EXERCISE DETAILS
From the line containing "FR (83, 1994)" through the last line of the records below, output every line exactly as it appears, but leave out the pictures.

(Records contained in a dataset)
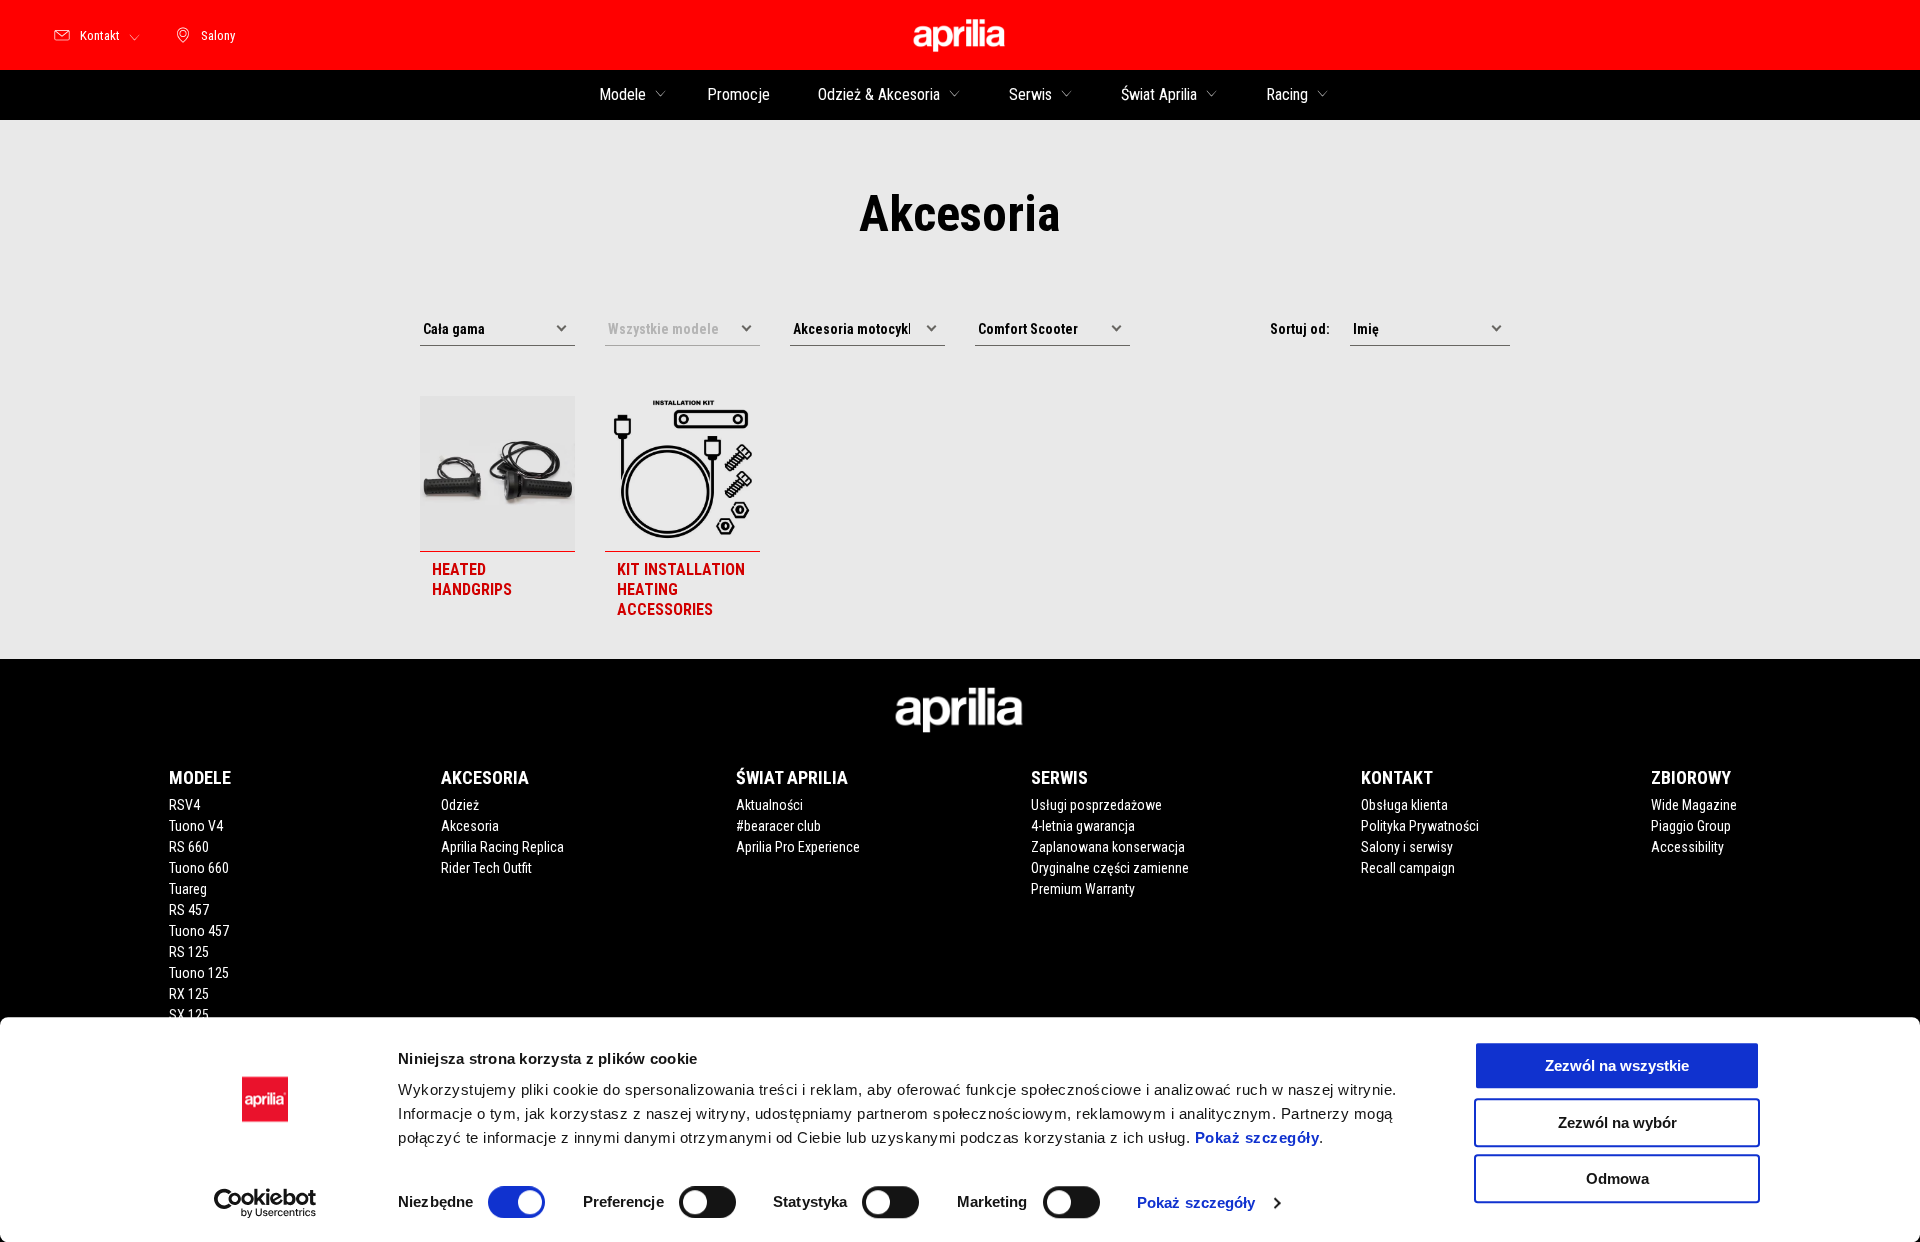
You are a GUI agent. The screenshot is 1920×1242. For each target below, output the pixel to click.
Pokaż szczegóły (1257, 1137)
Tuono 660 (199, 868)
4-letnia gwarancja (1083, 826)
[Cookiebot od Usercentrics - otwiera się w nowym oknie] (265, 1203)
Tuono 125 (199, 973)
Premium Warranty (1083, 889)
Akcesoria (470, 826)
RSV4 (184, 805)
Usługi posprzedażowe (1096, 805)
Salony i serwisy (1407, 847)
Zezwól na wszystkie (1617, 1065)
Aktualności (769, 805)
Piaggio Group (1691, 826)
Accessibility (1687, 847)
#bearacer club (778, 826)
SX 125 (189, 1015)
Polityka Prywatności (1420, 826)
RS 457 (189, 910)
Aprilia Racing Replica (502, 847)
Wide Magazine (1694, 805)
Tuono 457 (199, 931)
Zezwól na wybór (1617, 1122)
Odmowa (1617, 1178)
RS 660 (189, 847)
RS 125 (189, 952)
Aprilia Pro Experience (798, 847)
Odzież (460, 805)
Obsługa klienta (1404, 805)
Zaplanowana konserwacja (1108, 847)
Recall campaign (1408, 868)
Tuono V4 (196, 826)
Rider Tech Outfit (486, 868)
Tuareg (188, 889)
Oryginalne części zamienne (1110, 868)
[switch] (707, 1202)
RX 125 (189, 994)
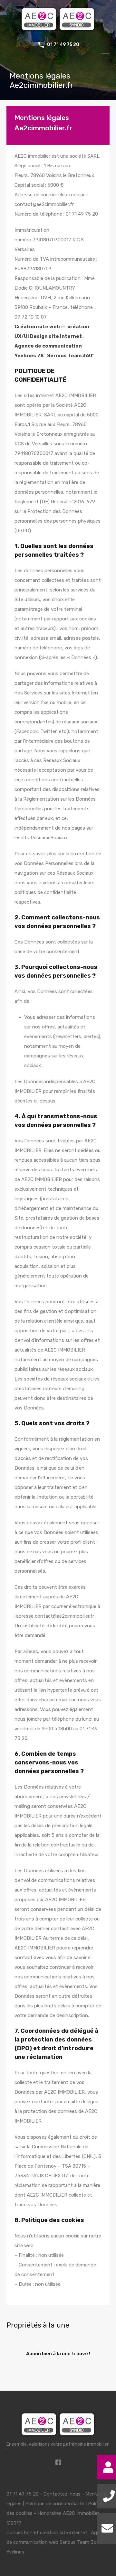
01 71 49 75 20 (63, 44)
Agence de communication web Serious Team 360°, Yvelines (57, 2542)
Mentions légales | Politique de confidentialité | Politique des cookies (56, 2503)
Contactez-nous (62, 2494)
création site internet (63, 2532)
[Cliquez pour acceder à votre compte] (108, 2467)
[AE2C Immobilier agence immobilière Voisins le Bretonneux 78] (58, 30)
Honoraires (49, 2513)
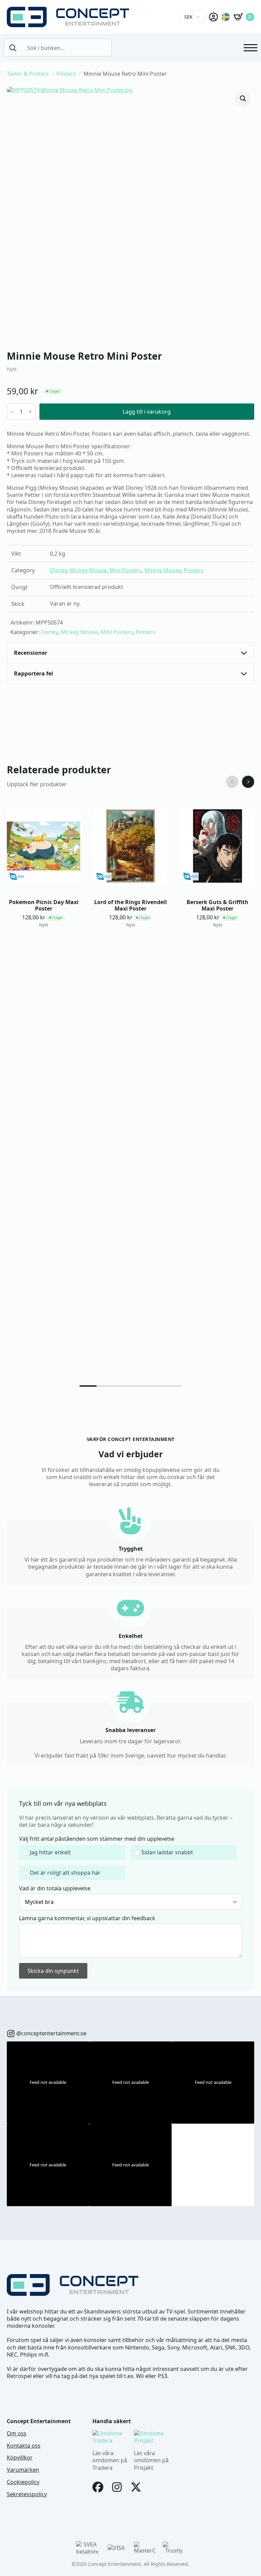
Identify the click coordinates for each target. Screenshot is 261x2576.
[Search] (13, 48)
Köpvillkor (20, 2457)
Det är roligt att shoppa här (65, 1872)
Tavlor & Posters (28, 73)
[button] (243, 98)
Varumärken (23, 2469)
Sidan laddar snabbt (167, 1852)
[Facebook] (97, 2487)
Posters (66, 73)
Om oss (17, 2433)
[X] (135, 2487)
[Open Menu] (250, 47)
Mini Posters (125, 570)
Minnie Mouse (162, 570)
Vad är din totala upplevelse (54, 1888)
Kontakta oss (23, 2445)
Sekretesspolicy (27, 2494)
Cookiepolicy (23, 2482)
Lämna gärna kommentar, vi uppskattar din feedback (87, 1918)
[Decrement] (12, 412)
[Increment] (30, 412)
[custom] (11, 2034)
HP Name (14, 1792)
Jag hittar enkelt (50, 1852)
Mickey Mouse (88, 570)
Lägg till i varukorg (147, 411)
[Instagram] (116, 2487)
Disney (58, 570)
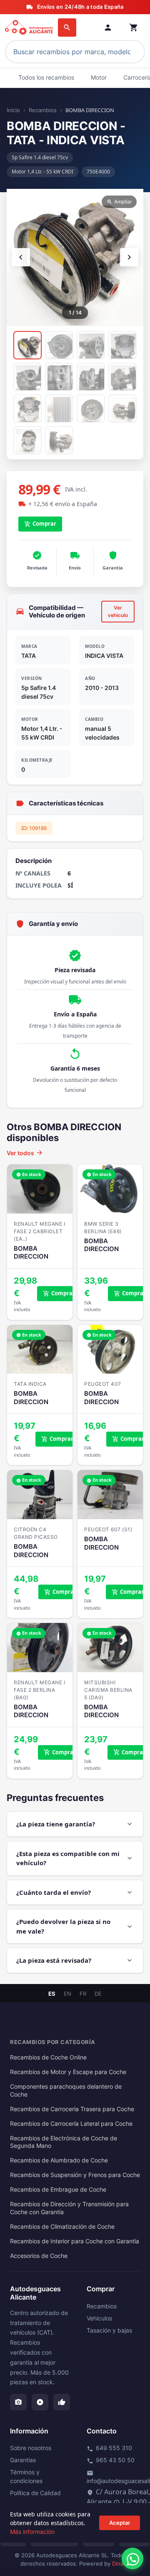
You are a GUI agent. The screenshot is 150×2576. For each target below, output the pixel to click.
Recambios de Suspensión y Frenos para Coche (75, 2175)
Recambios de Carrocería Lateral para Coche (71, 2123)
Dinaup (121, 2563)
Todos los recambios (46, 77)
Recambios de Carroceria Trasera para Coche (72, 2109)
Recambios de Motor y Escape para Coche (68, 2072)
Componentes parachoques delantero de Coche (66, 2090)
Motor (99, 77)
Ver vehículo (118, 611)
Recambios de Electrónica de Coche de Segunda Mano (63, 2142)
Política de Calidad (35, 2492)
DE (98, 1994)
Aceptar (119, 2522)
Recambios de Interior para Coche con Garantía (74, 2241)
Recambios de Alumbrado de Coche (59, 2160)
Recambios (43, 110)
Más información (32, 2531)
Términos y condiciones (26, 2476)
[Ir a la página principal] (30, 27)
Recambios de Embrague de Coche (58, 2189)
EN (67, 1994)
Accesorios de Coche (39, 2255)
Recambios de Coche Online (48, 2057)
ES (51, 1994)
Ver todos (25, 1152)
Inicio (13, 110)
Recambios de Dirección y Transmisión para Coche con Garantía (69, 2208)
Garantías (23, 2459)
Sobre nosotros (30, 2447)
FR (83, 1994)
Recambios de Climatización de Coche (62, 2226)
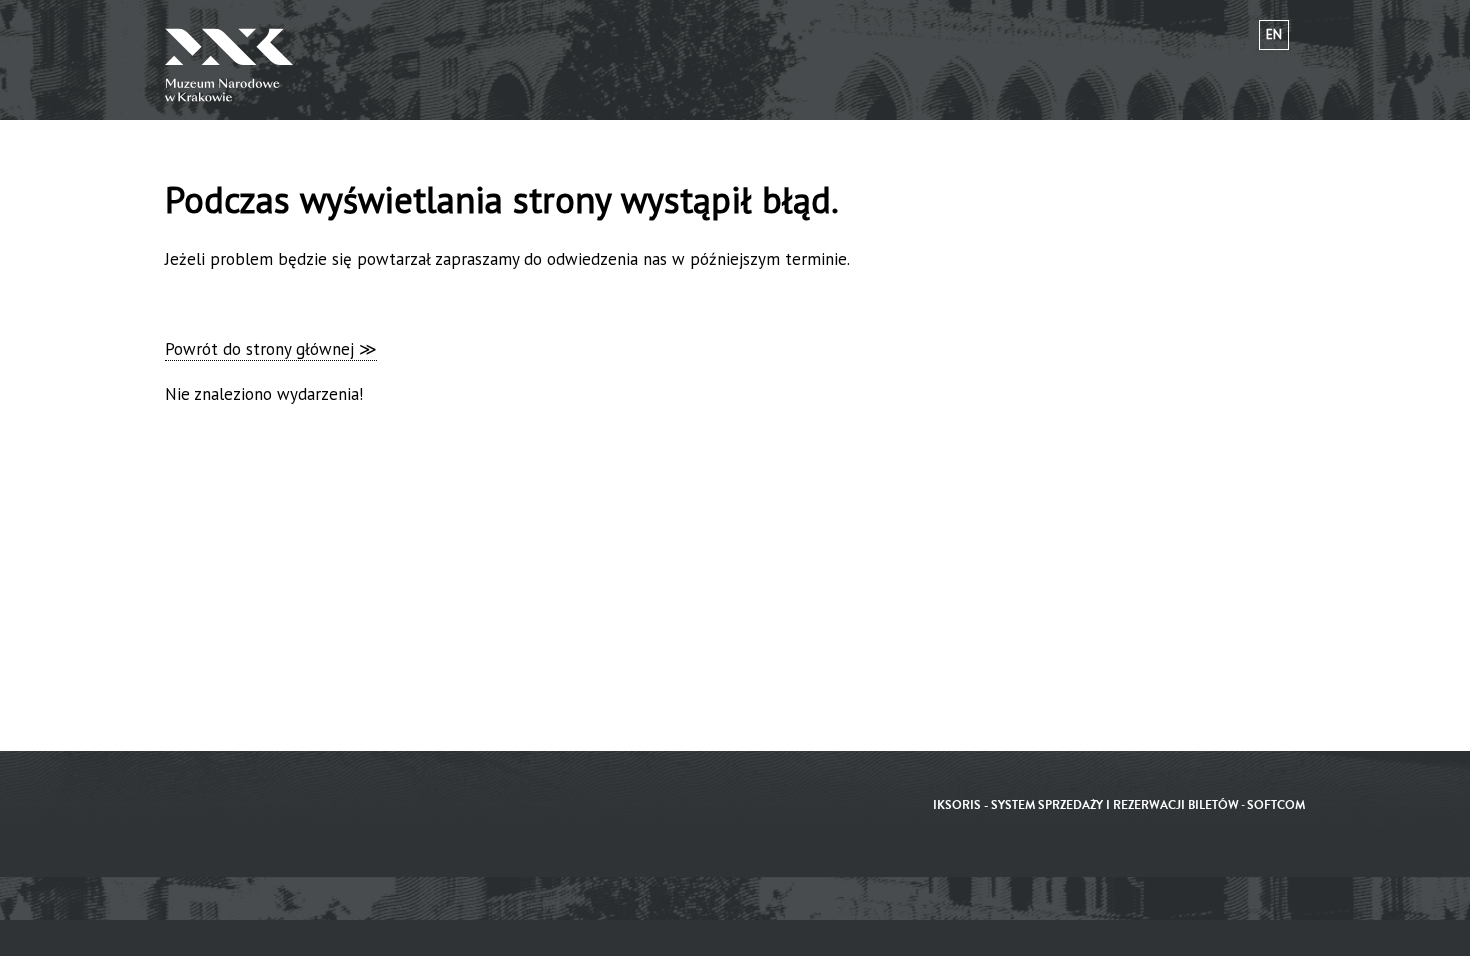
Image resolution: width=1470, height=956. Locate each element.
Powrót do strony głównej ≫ (271, 349)
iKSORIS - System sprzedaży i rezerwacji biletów (1086, 805)
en (1274, 34)
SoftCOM (1276, 805)
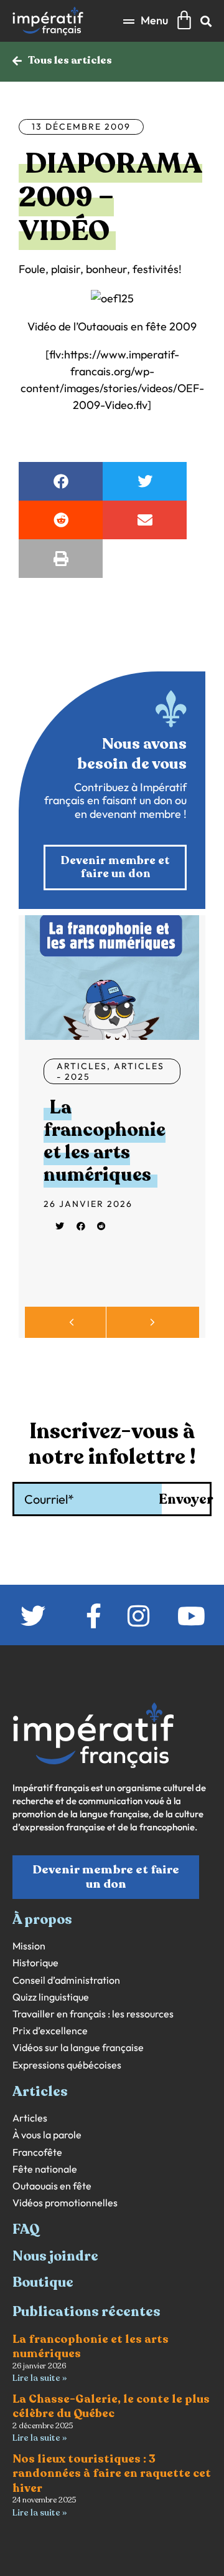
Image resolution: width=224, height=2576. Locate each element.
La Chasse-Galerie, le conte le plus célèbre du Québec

RESPONSE AREA
FR (83, 1994)
Recambios de Climatización de Coche (62, 2226)
Image resolution: width=1470, height=956. Locate each element.
Powrót do strony głównej ≫ (271, 349)
iKSORIS - System sprzedaży i rezerwacji biletów (1086, 805)
en (1274, 34)
SoftCOM (1276, 805)
Image resolution: width=224, height=2576. Locate each element.
La Chasse-Galerie, le conte le plus célèbre du Québec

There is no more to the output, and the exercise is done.